What to work on →
a: Duplicate the part of the quarterly report excerpt between "As used in this" and "or states otherwise.", inclusive.
b: Using the quarterly report excerpt, answer these:
(i) In what currency are dollar amounts in the report expressed?
(ii) Under what jurisdiction is the wholly owned subsidiary incorporated?
(iii) What was the company's name when it was incorporated?
c: Write the next part of the quarterly report excerpt on Eternity Healthcare Inc., picking up after its last sentence.

In this quarterly report, unless otherwise specified, all dollar amounts are expressed in United States dollars unless otherwise state. All references to “common stock” refer to the common shares in our capital stock.
 
As used in this quarterly report, the terms, “we”, “us”, “our” and “our company” refer to Eternity Healthcare Inc. and our wholly owned subsidiary Eternity Healthcare Inc., a British Columbia corporation, unless the context clearly requires or states otherwise.
 
General Overview
 
We were incorporated in the State of Nevada on October 24, 2007 as an online services company under the name Kid’s Book Writer, Inc. On September 23, 2010, we changed our name to Eternity Healthcare Inc., and we effected a reverse split of our issued and outstanding common stock on a 10 old shares for 1 new share basis. Our business offices are located at 8755 Ash Street, Suite 1, Vancouver, British Columbia, Canada V6P 6T3. Our telephone number is (855) 324-1110.

Data extract →

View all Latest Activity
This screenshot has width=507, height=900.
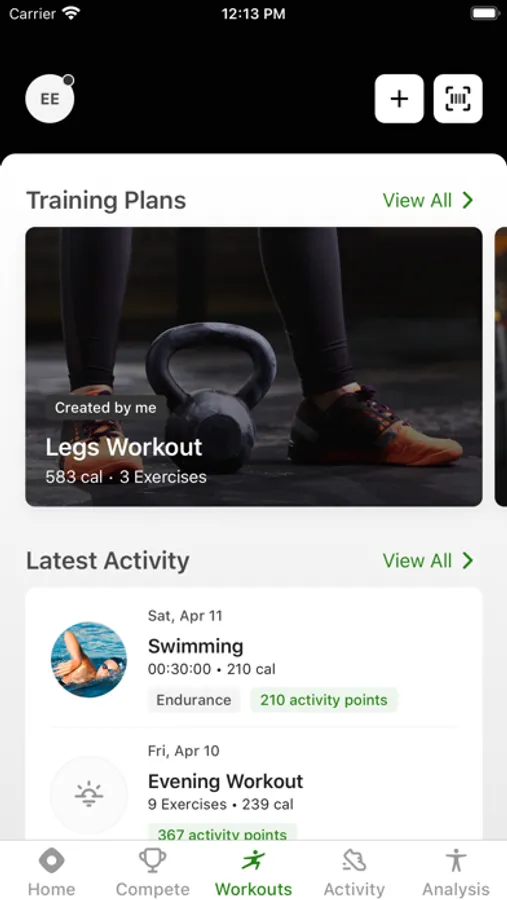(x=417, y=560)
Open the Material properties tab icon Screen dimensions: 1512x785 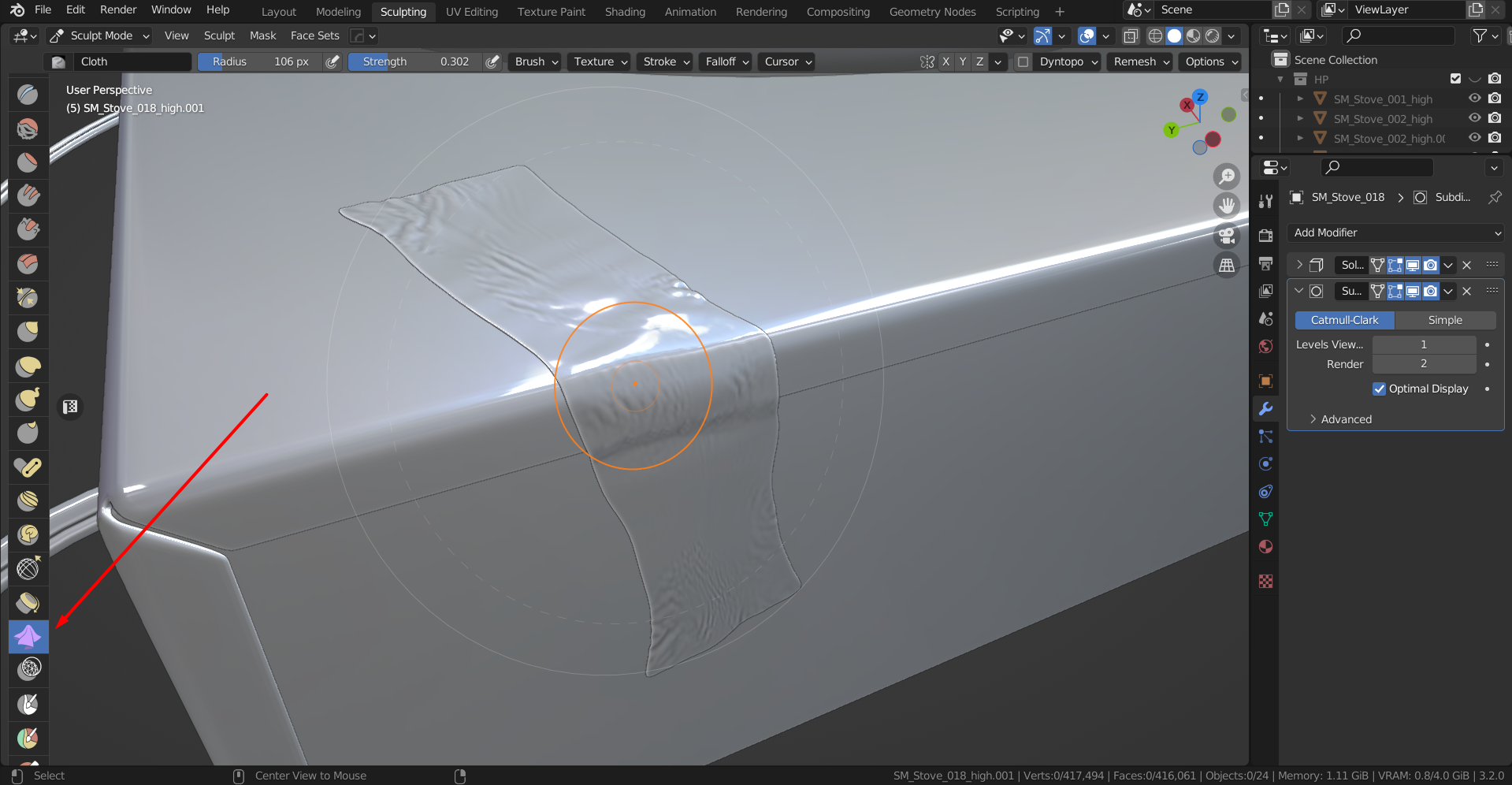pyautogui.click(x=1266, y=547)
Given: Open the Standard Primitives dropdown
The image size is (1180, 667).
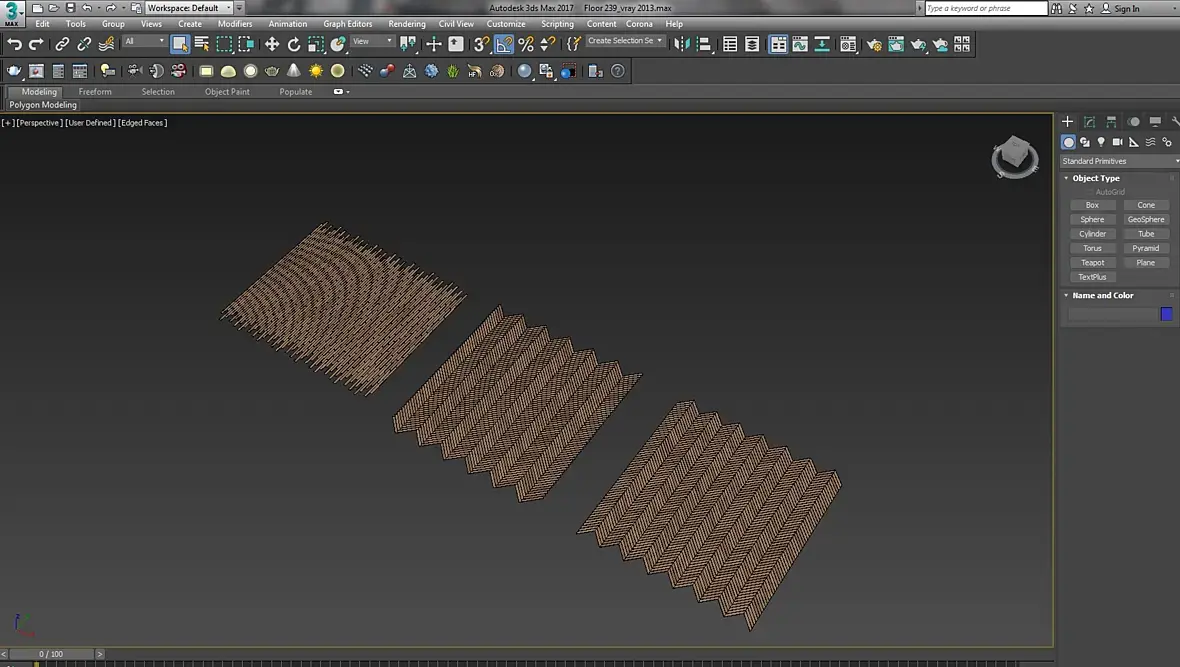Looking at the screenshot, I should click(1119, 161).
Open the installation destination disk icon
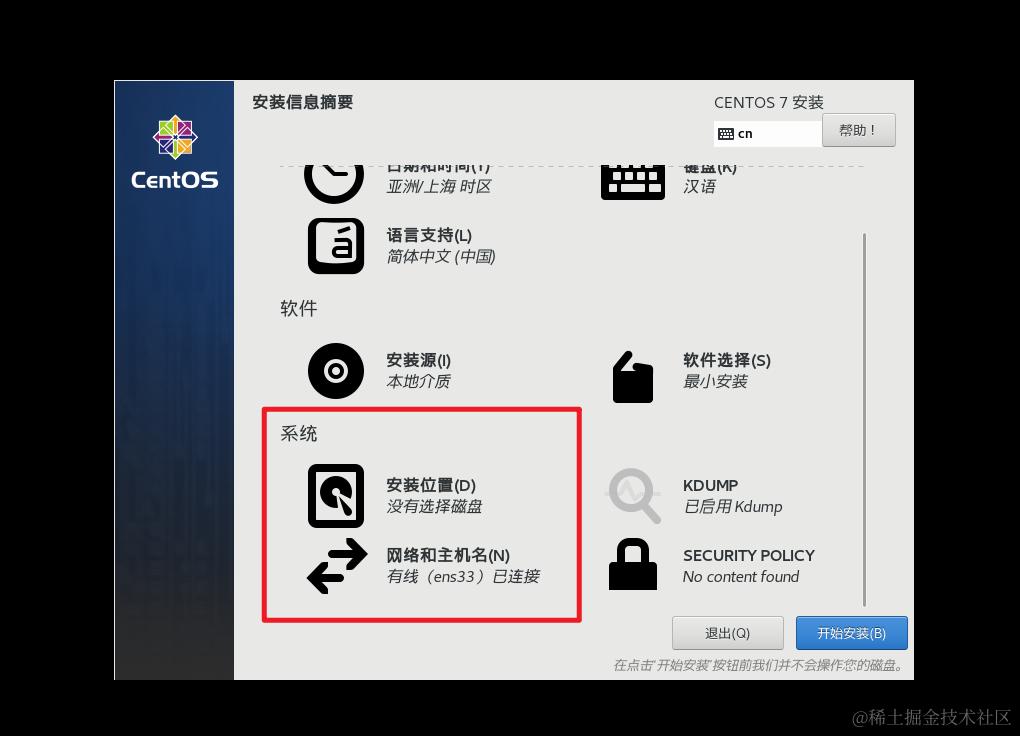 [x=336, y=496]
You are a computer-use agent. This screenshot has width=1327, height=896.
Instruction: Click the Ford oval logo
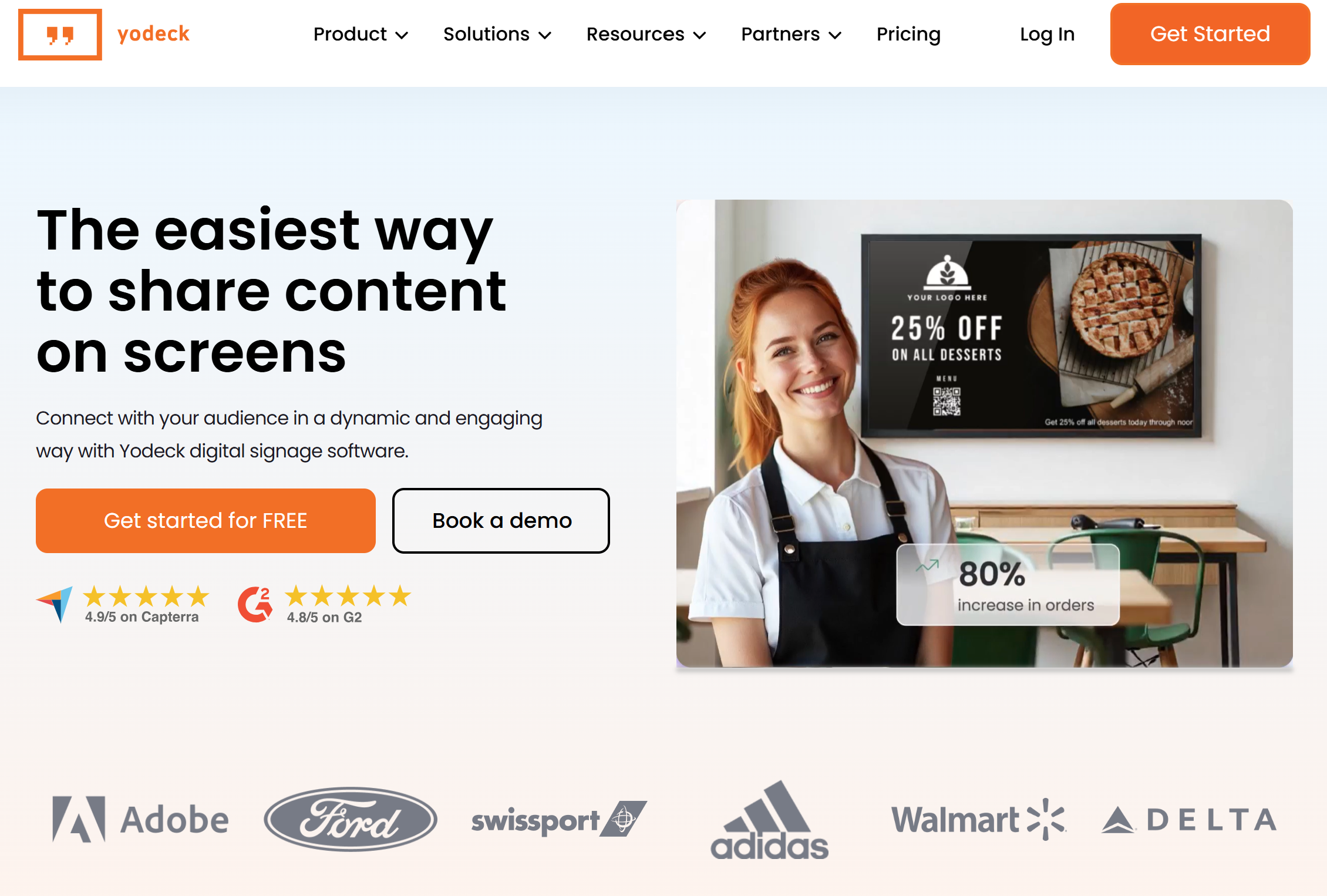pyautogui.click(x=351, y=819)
---
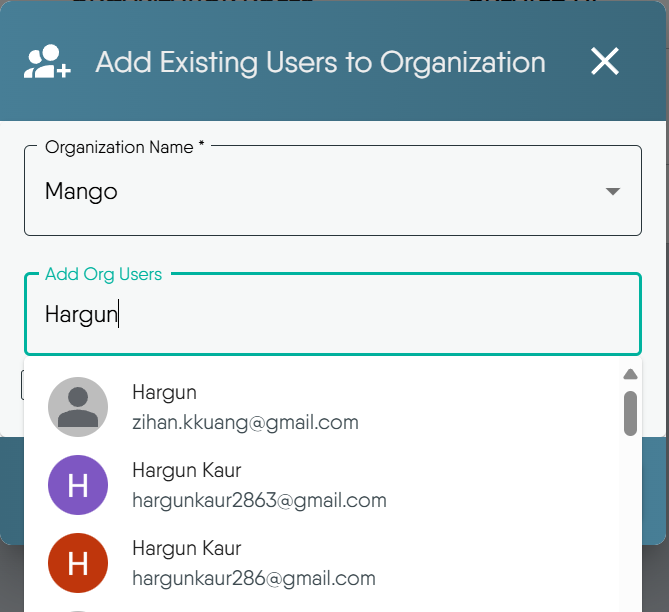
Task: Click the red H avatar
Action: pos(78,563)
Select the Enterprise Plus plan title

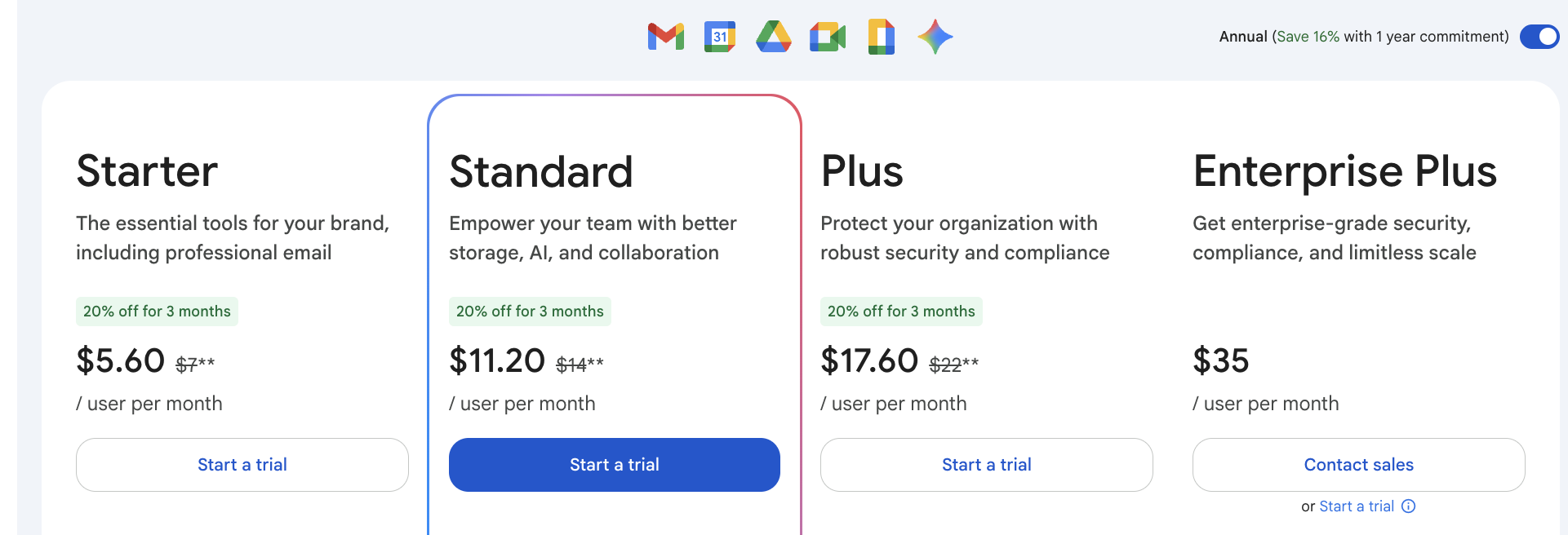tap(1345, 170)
...
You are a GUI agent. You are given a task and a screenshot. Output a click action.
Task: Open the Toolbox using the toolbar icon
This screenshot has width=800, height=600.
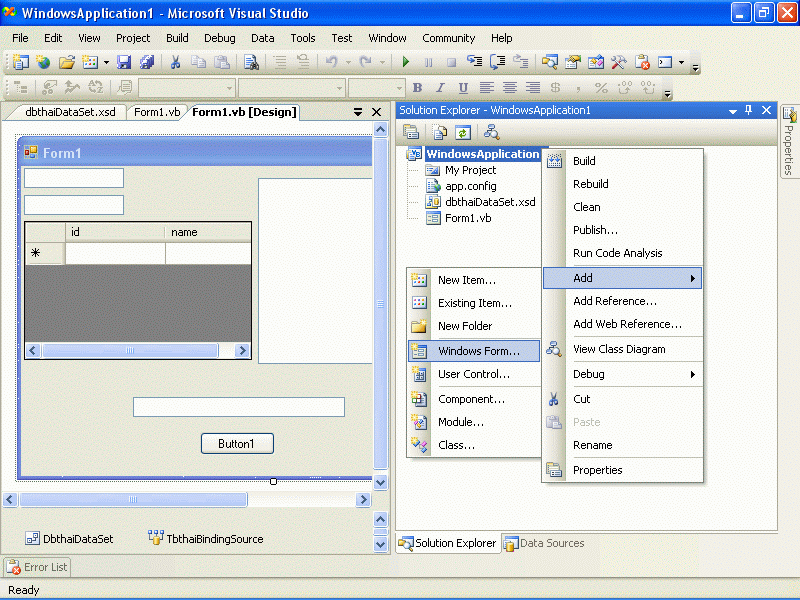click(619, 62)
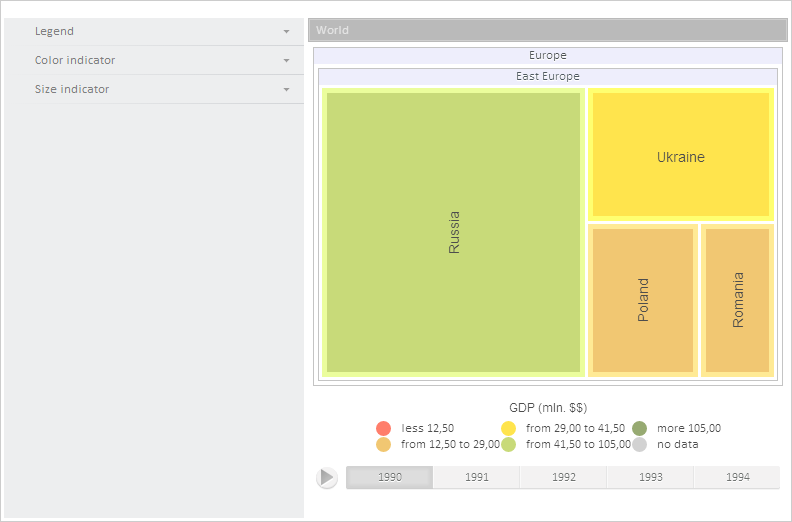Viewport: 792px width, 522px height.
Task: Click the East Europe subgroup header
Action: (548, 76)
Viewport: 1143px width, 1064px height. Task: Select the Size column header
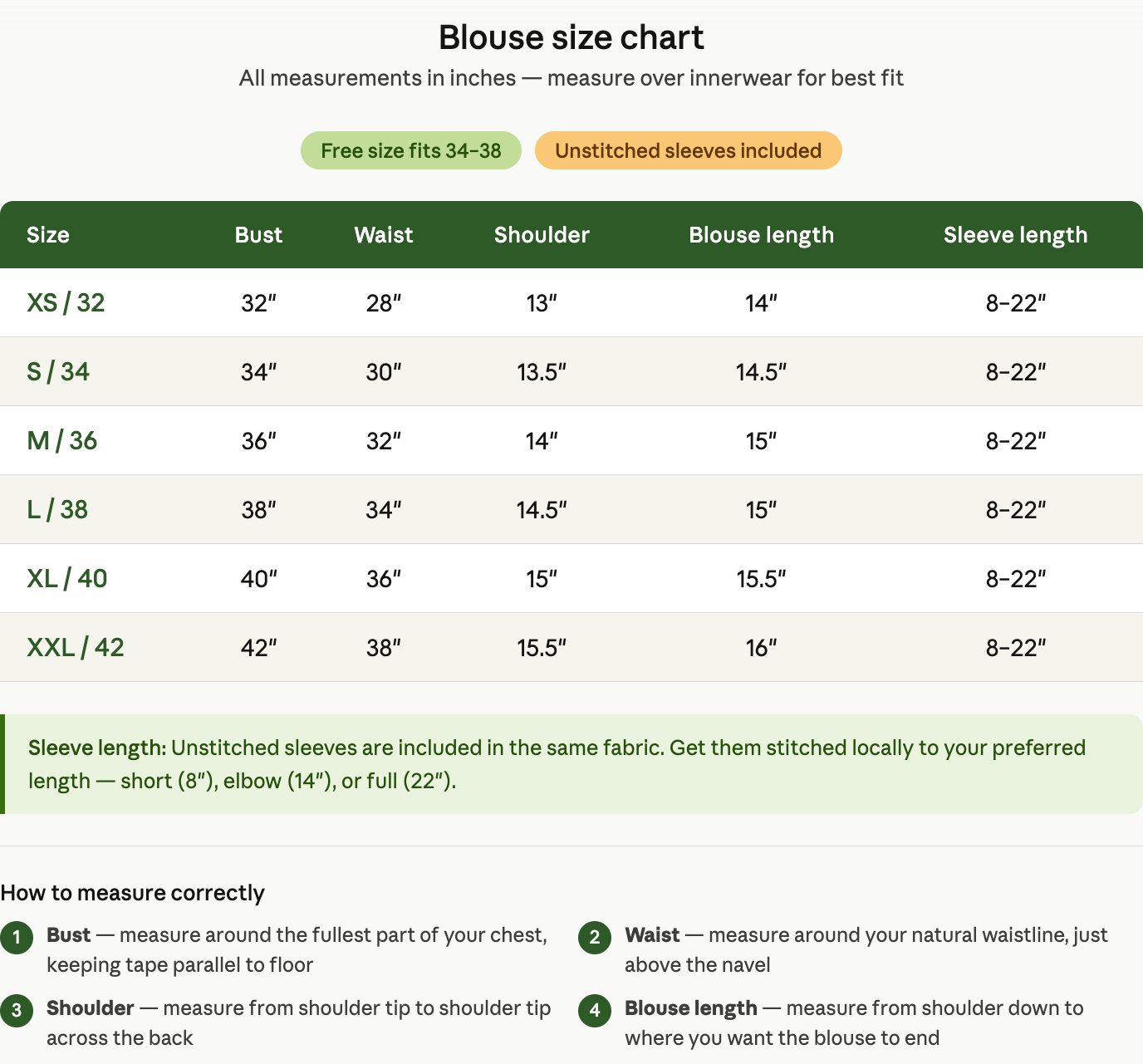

Results →
a:
As used in this quarterly report, the terms, “we”, “us”, “our” and “our company” refer to Eternity Healthcare Inc. and our wholly owned subsidiary Eternity Healthcare Inc., a British Columbia corporation, unless the context clearly requires or states otherwise.

b:
(i) United States dollars
(ii) British Columbia
(iii) Kid’s Book Writer, Inc.

c:
4

 
 
From inception to December 13, 2010, we planned to develop a website for children to create their own books. We intended to offer a pure online service designed to offer children and parents an ability to create their own book. Customers were to be able to log on to the service, pick a theme (i.e. birthday, family outing, vacation, special occasion such as Christmas / Easter, sporting event, summer camp, etc.), and the software would offer several options, including various book templates, backgrounds, page sizes, the ability to write your own story or have some guidance, etc. We were unable to find sufficient financing for this business model.
 
On December 10, 2010, we entered into and completed a share exchange agreement with Eternity Healthcare Inc., a British Columbia corporation, wherein we acquired Eternity BC as our wholly owned subsidiary and abandoned our former business to focus on the operations of Eternity BC.
 
Our Current Business
 
We are a medical device company that, subject to government approval, plans to manufacture and market medical devices. Our first product to be marketed is a needle-free injection system throughout the world. The products which we hope to distribute differ from other current offerings by allowing ordinary people to perform injection of medication without the need for professionals.
 
On June 25, 2012, we entered into a marketing agreement to sell a device which does not require a needle for injection of medicine to the body from Mika Medical Company and its affiliate MK Global both of South Korea. We have the exclusive marketing rights for this device throughout North America, Germany, France and Spain and non-exclusive rights for the world market. Currently we are the sole marketer of the product.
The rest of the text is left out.